The descriptions of accounting policies in the notes form part of the overall description of accounting policies.

 

Consolidation

The consolidated financial statements comprise the financial statements of Novozymes A/S (the parent company) and subsidiaries controlled by Novozymes A/S, prepared in accordance with Group accounting policies. The consolidated financial statements are prepared by combining items of a uniform nature and subsequently eliminating intercompany transactions, internal stockholdings and balances, and unrealized intercompany profits and losses.

 

Environmental and social data are similarly based on data for the parent company and subsidiaries by combining items of a uniform nature compiled using the same accounting principles.

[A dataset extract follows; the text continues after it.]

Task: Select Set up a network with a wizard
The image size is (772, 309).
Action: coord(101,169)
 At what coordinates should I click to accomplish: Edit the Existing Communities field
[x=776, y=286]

Recognition of newly acquired or divested sites and subsidiaries follows the same principles as for the financial reporting.

 

Translation of foreign currencies

The consolidated financial statements are presented in Danish kroner (DKK).

 

Foreign currency transactions are translated into the functional currency defined for each company using the exchange rates prevailing at the transaction date. Monetary items denominated in foreign currencies are translated into the functional currency at the exchange rates prevailing at the reporting date.

 

Financial statements of foreign subsidiaries are translated into Danish kroner at the exchange rates prevailing at the reporting date for assets and liabilities, and at average exchange rates for income statement items.

 

All exchange rate differences are recognized as Financial income or Financial costs, with the exception of the following, which are recognized in Other comprehensive income, translated at the exchange rates prevailing at the reporting date:

 

  • Translation of foreign subsidiaries’ net assets at the beginning of the year
  • Translation of foreign subsidiaries’ income statements from average exchange rates to the exchange rates prevailing at the reporting date
  • Translation of long-term intercompany balances, which are considered to be an addition to net assets in subsidiaries

 

Goodwill arising on the acquisition of new companies is treated as an asset belonging to the new foreign subsidiaries and translated into Danish kroner at the exchange rates prevailing at the reporting date.

 

Unrealized gains/losses relating to hedging of future cash flows and hedging of net investments in foreign subsidiaries are recognized in Other comprehensive income.